Every two years, for the past six years, MOZ has run its eagerly awaited survey into Google’s Search Engine Ranking Factors.
It’s an exciting time for those of us in the SEO industry; it gives us all a chance to view the opinions of other professionals when it comes to techniques and best practices in the SEO world. Google’s algorithm is constantly evolving, and surveys such as this are an essential part of the research we need to do in order to keep up with what’s new in search, what’s working for others, as well as some techniques to avoid.

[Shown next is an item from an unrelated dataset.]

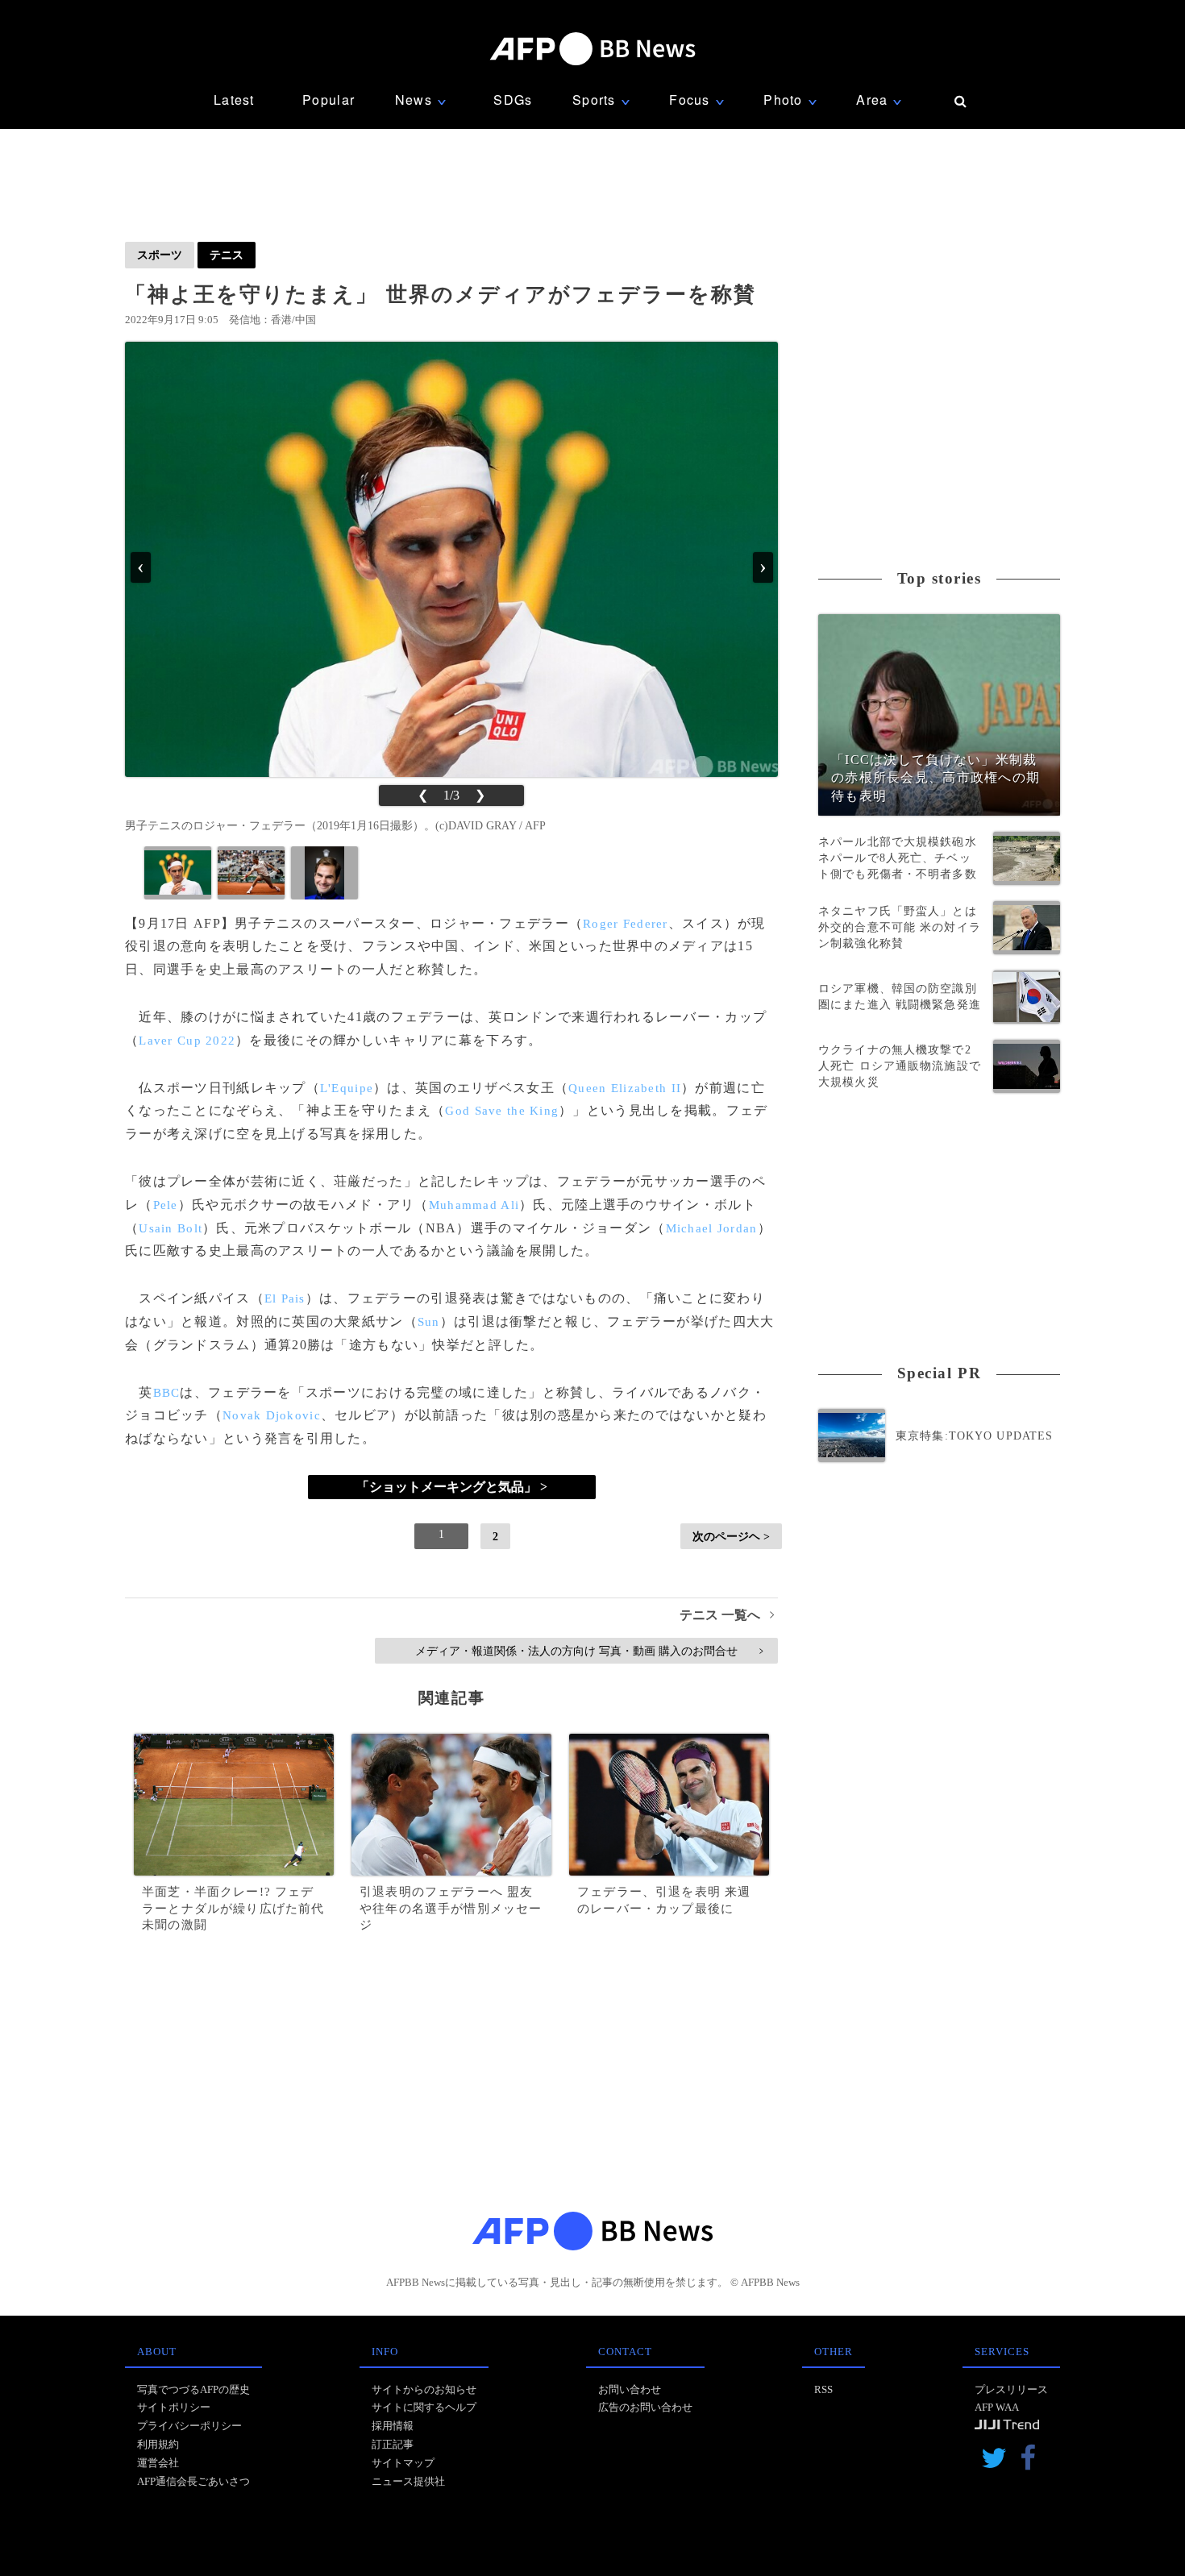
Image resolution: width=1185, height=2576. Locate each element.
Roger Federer (625, 923)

This year, Moz surveyed over 150 leading search marketers to gain expert opinions on over 90 different ranking factors. In addition to this research, the team at Moz run correlation studies to determine which features of websites and webpages are associated with higher search rankings.
In order from most influential to least importance, the top 9 broad search ranking factors are as follows:
1. Domain-level links
Based on link and citation metrics such as quantity of links, domain-level PageRank, and so on.
2. Page-level link Features
Based on PageRank, trust metrics, quantity of linking root domains, links ,anchor text distribution, quality/spamminess of linking sources, etc.
3. Page-level keyword and content metrics
This refers to the keywords in the HTML of your web page. Factors such as content relevance scoring, on-page optimisation of keyword usage, topic-modelling, algorithm scores on content and content quantity/quality/relevance can influence all of this.
4. Page-level keyword-agnostic features
Content length, readability, open graph mark-up, uniqueness, load speed, structured data, mark-up, HTTPS, etc.
5. Engagement and traffic/query data
Data SERP engagement metrics, clickstream data, visitor traffic/usage signals, quantity/diversity/CTR of queries, both on the domain and page level.
6. Domain-level brand metrics
Online and offline usage of brand name and domain, mentions of brand name and domain in the news, media and press, toolbar and browser data of site usage, entity association, etc.
7. Domain-level keyword usage
Exact-match keyword domains, partial-keyword matches, etc. This refers to how keywords are used in the root or subdomain name, and how impactful that might be on search engine rankings.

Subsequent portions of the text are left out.